2. Agregar los ingredientes secos
TAMIZA la harina y la maicena, y agrégalas a la mezcla anterior. Mezcla con movimientos envolventes hasta integrar.
3. Batir las claras
En otro bol, bate las claras de huevo con una pizca de sal. Cuando comiencen a formar picos suaves, añade el azúcar poco a poco, sin dejar de batir, hasta obtener un merengue firme y brillante. Puedes añadir el jugo de limón si deseas estabilidad extra.
4. Integrar todo
Incorpora el merengue en 3 partes a la mezcla de yemas, con movimientos envolventes. No batas, solo mezcla suavemente para no perder el aire.
5. Hornear al baño María
Vierte la mezcla en un molde redondo (preferiblemente desmontable) forrado con papel para hornear. Coloca el molde en una bandeja con agua caliente y hornea a 150°C durante 60 a 70 minutos.
6. Enfriar lentamente
Cuando termine el tiempo, apaga el horno y deja el bizcocho dentro con la puerta entreabierta durante 15-20 minutos. Luego deja enfriar completamente antes de desmoldar.

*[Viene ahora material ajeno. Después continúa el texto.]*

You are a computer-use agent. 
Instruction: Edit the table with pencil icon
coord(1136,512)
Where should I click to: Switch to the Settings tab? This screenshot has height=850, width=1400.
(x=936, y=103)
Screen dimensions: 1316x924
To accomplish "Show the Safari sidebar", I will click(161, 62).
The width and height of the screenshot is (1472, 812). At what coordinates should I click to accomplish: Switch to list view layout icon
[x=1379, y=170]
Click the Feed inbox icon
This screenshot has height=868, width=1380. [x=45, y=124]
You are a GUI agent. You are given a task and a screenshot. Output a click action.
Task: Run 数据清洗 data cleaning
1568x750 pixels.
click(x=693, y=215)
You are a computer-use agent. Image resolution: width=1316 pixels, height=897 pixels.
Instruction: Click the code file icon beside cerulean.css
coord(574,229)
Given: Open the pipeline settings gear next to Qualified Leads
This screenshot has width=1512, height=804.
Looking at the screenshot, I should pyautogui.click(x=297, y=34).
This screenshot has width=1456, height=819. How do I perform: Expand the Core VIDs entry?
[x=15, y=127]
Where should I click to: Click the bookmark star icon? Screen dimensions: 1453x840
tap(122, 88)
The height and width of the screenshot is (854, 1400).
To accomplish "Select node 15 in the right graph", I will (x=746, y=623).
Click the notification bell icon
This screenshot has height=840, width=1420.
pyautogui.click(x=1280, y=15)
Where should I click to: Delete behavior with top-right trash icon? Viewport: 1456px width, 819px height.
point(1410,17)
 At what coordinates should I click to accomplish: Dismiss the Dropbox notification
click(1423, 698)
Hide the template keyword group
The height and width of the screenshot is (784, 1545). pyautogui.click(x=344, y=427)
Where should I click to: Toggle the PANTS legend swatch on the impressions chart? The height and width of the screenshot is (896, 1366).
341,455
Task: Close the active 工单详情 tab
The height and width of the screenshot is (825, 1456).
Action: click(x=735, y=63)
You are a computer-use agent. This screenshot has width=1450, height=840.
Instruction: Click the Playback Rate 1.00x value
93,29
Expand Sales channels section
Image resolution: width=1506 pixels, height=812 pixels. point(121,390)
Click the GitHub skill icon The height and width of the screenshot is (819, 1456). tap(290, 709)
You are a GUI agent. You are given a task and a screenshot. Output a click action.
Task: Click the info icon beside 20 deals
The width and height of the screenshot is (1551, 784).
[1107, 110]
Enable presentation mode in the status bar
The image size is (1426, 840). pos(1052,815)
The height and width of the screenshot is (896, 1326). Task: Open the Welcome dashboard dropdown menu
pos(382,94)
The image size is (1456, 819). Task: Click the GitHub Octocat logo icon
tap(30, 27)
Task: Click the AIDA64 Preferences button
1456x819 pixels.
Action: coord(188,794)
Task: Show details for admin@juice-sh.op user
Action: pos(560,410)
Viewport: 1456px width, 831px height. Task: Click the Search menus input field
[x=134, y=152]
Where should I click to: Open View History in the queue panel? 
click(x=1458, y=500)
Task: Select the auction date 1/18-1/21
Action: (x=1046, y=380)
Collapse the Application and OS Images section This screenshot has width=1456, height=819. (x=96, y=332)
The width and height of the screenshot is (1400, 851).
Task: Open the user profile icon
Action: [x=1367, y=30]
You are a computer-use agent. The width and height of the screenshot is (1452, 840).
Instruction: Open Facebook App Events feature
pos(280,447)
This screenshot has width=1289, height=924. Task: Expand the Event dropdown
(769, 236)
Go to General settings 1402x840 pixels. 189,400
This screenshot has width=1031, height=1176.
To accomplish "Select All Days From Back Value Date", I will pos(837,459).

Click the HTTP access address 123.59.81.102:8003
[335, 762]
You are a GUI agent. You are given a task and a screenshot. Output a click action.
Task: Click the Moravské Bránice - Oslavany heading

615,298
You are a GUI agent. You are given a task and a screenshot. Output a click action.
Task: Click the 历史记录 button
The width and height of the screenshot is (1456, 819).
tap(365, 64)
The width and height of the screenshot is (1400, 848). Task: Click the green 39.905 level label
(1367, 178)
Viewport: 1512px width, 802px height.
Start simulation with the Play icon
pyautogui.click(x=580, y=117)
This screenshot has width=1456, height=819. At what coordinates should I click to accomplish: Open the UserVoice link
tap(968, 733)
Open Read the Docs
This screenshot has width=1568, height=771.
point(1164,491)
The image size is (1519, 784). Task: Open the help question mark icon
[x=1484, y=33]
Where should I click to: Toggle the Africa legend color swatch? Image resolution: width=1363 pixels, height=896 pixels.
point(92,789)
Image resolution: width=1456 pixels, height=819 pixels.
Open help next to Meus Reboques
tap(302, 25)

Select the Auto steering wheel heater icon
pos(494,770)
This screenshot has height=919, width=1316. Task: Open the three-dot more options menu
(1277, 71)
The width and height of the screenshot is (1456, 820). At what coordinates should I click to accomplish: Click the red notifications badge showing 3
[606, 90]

Un bocado que despierta recuerdos
Este bizcocho esponjoso no solo es una receta; es una experiencia. Cada bocado te devuelve a una cocina cálida, donde el silencio solo era interrumpido por el sonido del cuchillo cortando una rebanada perfecta. Es el tipo de postre que no necesita presentación: lo ves, lo hueles, y simplemente sonríes.
Ya sea que lo prepares para alguien especial o para regalarte un momento de felicidad, este panqué suave y ligero será siempre un recordatorio de que lo más simple, a veces, es lo más perfecto.